Those decreases in pipeline revenues and throughputs were partially offset by:
an increase in revenues of $12.1 million and an increase in throughputs of 14,803 barrels per day on our McKee and Three Rivers System pipelines due to higher demand in those markets, increased production at our customer’s McKee refinery and increased volumes on pipelines with higher average tariffs;
an increase in revenues of $9.6 million and an increase in throughputs of 11,441 barrels per day on our East Pipeline, mainly due to the completion of various expansion projects beginning in the fourth quarter of 2015, unfavorable pricing differentials in 2015 in markets served by the East Pipeline and lower throughputs in 2015 due to maintenance downtime on a portion of the pipeline; and
an increase in revenues of $3.4 million and an increase in throughputs of 1,392 barrels per day on our North Pipeline due to increased refinery production shipped via pipeline and increased long-haul deliveries resulting in higher average tariffs.
Operating expenses decreased $5.4 million for the year ended December 31, 2016, compared to the year ended December 31, 2015, primarily due to lower operating expenses of $8.7 million on our Eagle Ford System, consistent with the decrease in throughputs. The decrease in pipeline operating expenses was partially offset by higher maintenance and regulatory expenses of $3.2 million, mainly on our Central West Refined Products Pipelines.
Depreciation and amortization expense increased $4.6 million for the year ended December 31, 2016, compared to the year ended December 31, 2015, mainly due to the completion of pipeline projects.

Storage
Throughput terminal revenues decreased $12.5 million and throughputs decreased 110,541 barrels per day for the year ended December 31, 2016, compared to the year ended December 31, 2015, primarily due to:
a decrease in revenues of $10.9 million and a decrease in throughputs of 82,177 barrels per day at our Corpus Christi North Beach terminal due to (i) a decrease in Eagle Ford Shale crude oil being shipped to Corpus Christi, consistent with the decrease in pipeline throughputs and (ii) the completion of a pipeline expansion project in the first quarter of 2016, in which we transport volumes from North Beach to our customer’s refineries, thus reducing volumes moved over our docks; and
a decrease in revenues of $3.3 million and a decrease in throughputs of 35,497 barrels per day due to turnarounds at the refineries served by our Benicia and Corpus Christi crude oil storage tank facilities, as well as operational issues at a customer’s Corpus Christi refinery in 2016.
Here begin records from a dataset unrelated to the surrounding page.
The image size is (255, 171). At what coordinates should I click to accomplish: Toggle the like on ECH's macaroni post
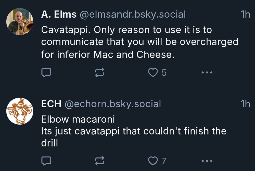(153, 161)
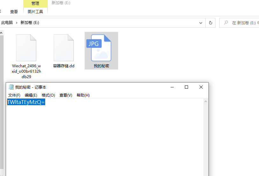259x176 pixels.
Task: Select the 容器存储.dd file icon
Action: [64, 48]
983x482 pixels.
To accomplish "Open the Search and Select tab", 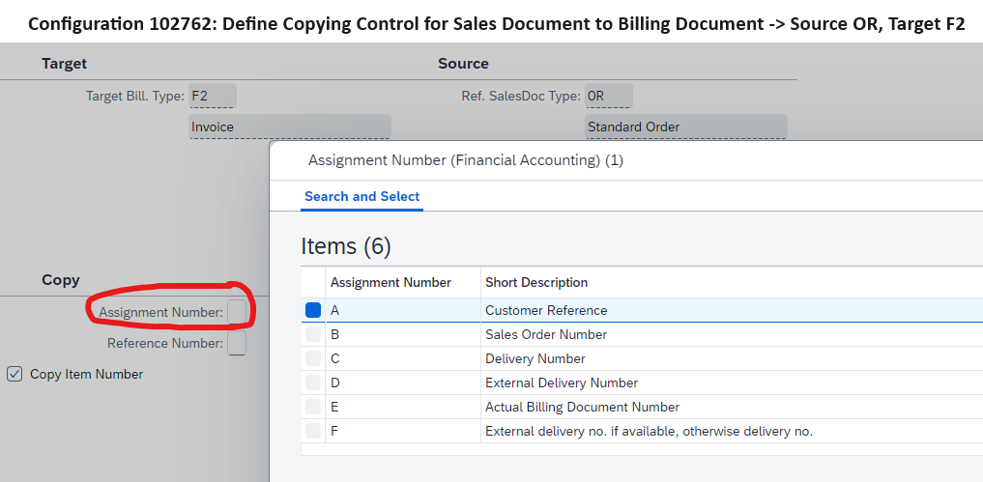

The decreases were partially offset by an increase in revenue of $3.0 million and an increase in throughputs of 9,044 barrels per day at our McKee and Three Rivers System terminals due to higher demand in those markets, as well as increased production at our customer’s McKee refinery.

Storage terminal revenues decreased $2.3 million for the year ended December 31, 2016, compared to the year ended December 31, 2015. Revenues from our International Terminals decreased $17.7 million, primarily due to a decrease in revenues at our St. Eustatius terminal of $8.3 million, resulting mainly from lower throughput and related handling fees, as well as a decrease in revenues of $5.9 million at our UK Terminals, mainly due to fluctuations in foreign exchange rates. These decreases were partially offset by an increase of $15.3 million in domestic revenues. Domestic revenues increased $10.1 million from rate escalations and new customer contracts mainly at our Selby, CA, Linden, NJ, Blue Island, IL and Piney Point, MD terminals. In addition, revenues at our St. James, LA terminal increased $3.1 million due to completed terminal expansion projects.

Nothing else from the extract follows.